Een werknemer die ziek is heeft niet alleen recht op doorbetaling van loon, maar voor die werknemer geldt ook een opzegverbod: tijdens ziekte kan de werknemer niet worden ontslagen (behoudens een ontslag op staande voet of andere wettelijke uitzonderingen). Ten aanzien van de zieke uitzendkracht bepalen de NBBU en de ABU cao’s dat- kort weergegeven – bij een ziekmelding van de uitzendkracht er ook direct een einde aan de arbeidsovereenkomst komt. De ziekmelding wordt, op grond van de cao’s dan gezien als een fictieve beëindiging op initiatief van de inlener. De inlener heeft dan (nog) niet daadwerkelijk verzocht de ter beschikkingstelling te beëindigen, maar met ziekte wordt de inlener ‘geacht’ dat te hebben gedaan.
De jarenlange discussie binnen de uitzendbranche, namelijk of die bepaling wel mogelijk was, is vorige week donderdag door de Hoge Raad definitief beslecht.

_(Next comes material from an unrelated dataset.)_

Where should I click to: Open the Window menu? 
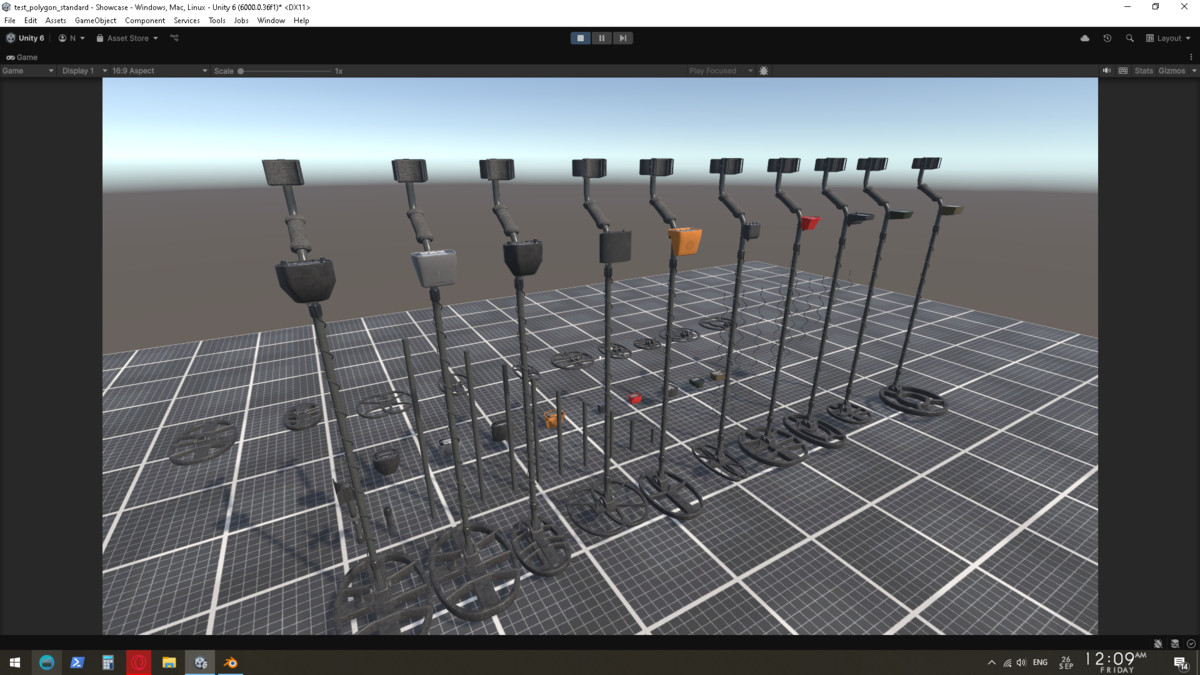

De Hoge Raad stelt voorop dat het uitzendbeding, óók tijdens ziekte geldig is. Het opzegverbod geldt dan (dus) niet. Niet alleen heeft de wetgever bewust een uitzendbeding willen maken dat ook tijdens ziekte kan worden ingeroepen, maar daarnaast geldt dat het uitzendbeding een beëindiging van rechtswege met zich meebrengt. En daarop – een einde van rechtswege – is een opzegverbod niet van toepassing (immers; bij iedere zieke werknemer met een tijdelijk contract, eindigt dat contract ook van rechtswege).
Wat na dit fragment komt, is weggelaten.